> **What you are asked to do**: Copy the stretch of the text on India's biometric ID program from "India’s is the" through "safe and secure.", changing "biometric ID scheme" to "biometric identity program".

═══ Quoted passage ═══

India’s is the largest biometric ID scheme in the world, and the masssive undertaking raises serious questions about widespread data sharing, a lack of legal protections for users’ data, and concerns about whether adequate technical safeguards are in place to keep individuals’ information safe and secure.

Recently, EFF attended a talk by Srikanth Nadhamuni, a technologist and one of the program’s chief architects, at UC Berkeley’s Center for Southeast Asian Studies. While he characterized Aadhaar as a cutting-edge tool for fighting corruption and assisting the rural poor, EFF has concerns about the privacy implications of this sweeping effort.

Is Biometric Collection Necessary to Achieve the Program’s Goals?

Nadhamuni framed Aadhaar as a program that could alleviate the plight of India’s rural poor, a large subset of the population that lacks reliable access to government services. “The city governments … were still being run by leather-bound books and pen,” he explained. “Not using technology to improve service delivery was something that we wanted to change. … The thought that I had was, if we could embed a unique number for each baby that was born, and that number got used in all the different applications, then that service delivery could improve. Once you have enrolled yourself, then you can go and buy your rations, or banking transactions, and so on, using authentication.”

═══ Material ═══

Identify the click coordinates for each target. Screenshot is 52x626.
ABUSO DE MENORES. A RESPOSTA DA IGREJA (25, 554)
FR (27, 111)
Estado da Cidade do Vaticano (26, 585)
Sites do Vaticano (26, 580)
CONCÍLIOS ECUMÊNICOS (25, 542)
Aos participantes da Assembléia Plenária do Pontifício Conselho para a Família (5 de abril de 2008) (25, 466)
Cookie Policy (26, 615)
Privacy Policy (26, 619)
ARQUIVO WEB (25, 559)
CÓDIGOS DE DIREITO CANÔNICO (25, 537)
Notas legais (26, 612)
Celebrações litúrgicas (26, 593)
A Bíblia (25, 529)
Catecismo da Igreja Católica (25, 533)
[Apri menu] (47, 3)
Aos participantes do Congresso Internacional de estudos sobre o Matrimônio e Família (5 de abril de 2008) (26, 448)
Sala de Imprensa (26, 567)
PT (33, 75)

═══
═══ Material ═══

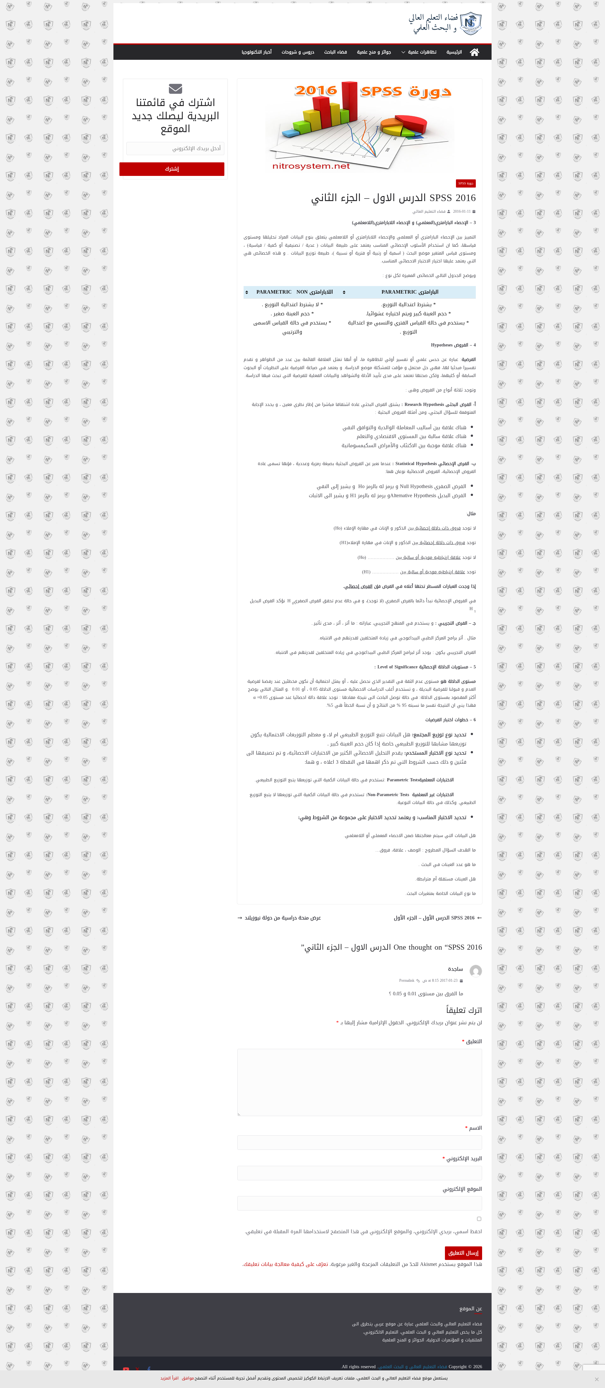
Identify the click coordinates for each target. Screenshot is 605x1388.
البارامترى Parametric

═══
═══ Material ═══

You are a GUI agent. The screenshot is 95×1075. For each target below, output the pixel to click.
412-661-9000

═══

> **Exercise solution**:
India’s is the largest biometric identity program in the world, and the masssive undertaking raises serious questions about widespread data sharing, a lack of legal protections for users’ data, and concerns about whether adequate technical safeguards are in place to keep individuals’ information safe and secure.